What Took the CBC So Long?

What Took the CBC So Long?


Until recently, the Congressional Black Caucus has been strangely quiet about the president’s proposed government health care option, an increasingly complex and controversial topic that has no shortage of opponents.

Then, just hours before President Obama’s prime-time speech on health care last week, members of the CBC held a press conference to announce that they were publicly supporting the measure.

Well, it’s about time.

After making headlines earlier in the year for a high-profile visit to Cuba and criticizing the president for opting out of a UN conference, the group is finally wielding its power and influence on an issue that holds some significance for its constituents.

Health care reform could have been the black lawmakers’ defining issue had they not been so late to the party. And here’s why.

Members of the CBC represent voters who make up a disproportionate number of the uninsured and underinsured in this country. That alone should have made them early backers of a public option plan. In their districts, the emergency room has become the doctor’s office for many.

And yet the group’s announcement prior to the president’s speech was a safe move disguised as something more. The CBC’s public relations machine fired off a generic e-mail about the press conference, titled “African Americans to Make Announcement on Healthcare Reform,” days before the televised event.

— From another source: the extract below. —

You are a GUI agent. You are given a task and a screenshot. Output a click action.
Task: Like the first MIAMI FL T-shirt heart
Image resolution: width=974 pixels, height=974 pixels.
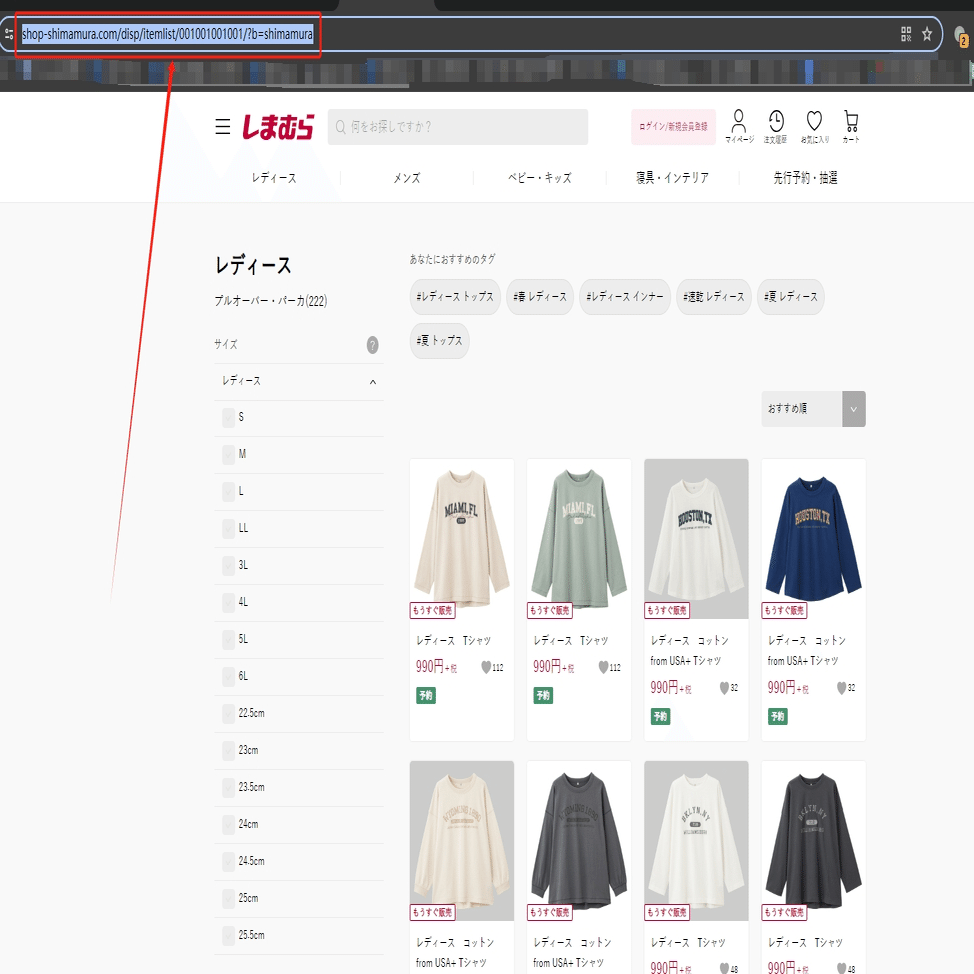tap(486, 667)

Too bad it came weeks after the fire-and-brimstone town hall meetings and fear-mongering by conservatives already set the tone for the discussion.

Even more palpable, the move played itself out as black politicians coming to the aide of the black president as he’s abandoned by disillusioned, and possibly racist, whites.

The fact that the CBC waited so long to publicly defend the plan is puzzling. In June, black Congressional members, along with Latino and Asian politicians, introduced the Health Equity and Accountability Act of 2009, which outlines the need to increase access to care among minority populations. And just last year, the CBC Foundation held its second annual conference on health disparities. Among its findings: blacks are twice as likely as white to be diagnosed at the advanced stages of most diseases.

The organization also has a health brain trust, headed up by Rep. Donna Christensen (D-VI), which touts itself as the authority on minority health policy.

In fact, on Christensen’s website, she claims that the CBC continues “to be on the front lines of … supporting legislation that will ensure health equity and justice across all populations.”

The front lines? It seems more like the CBC waited for the battle to rage before making its move. But better late than never, right?

As the health care debate continues, the CBC would do well to read up on all those disparity studies it sponsored. They lay out a pretty good case for why black lawmakers need to be visible and vocal when it comes to health care reform. Later for the politics and the publicity stunts. Their voters’ lives depend on it.

Chana Garcia is a journalist, blogger, and ovarian cancer survivor who lives in New York City. On her blog, black gyrl cancer slayer, she documents her battle with cancer and writes about health care reform with humor and irreverence – and a bit of sass. Her story is featured in the September 2009 issue of Black Enterprise magazine.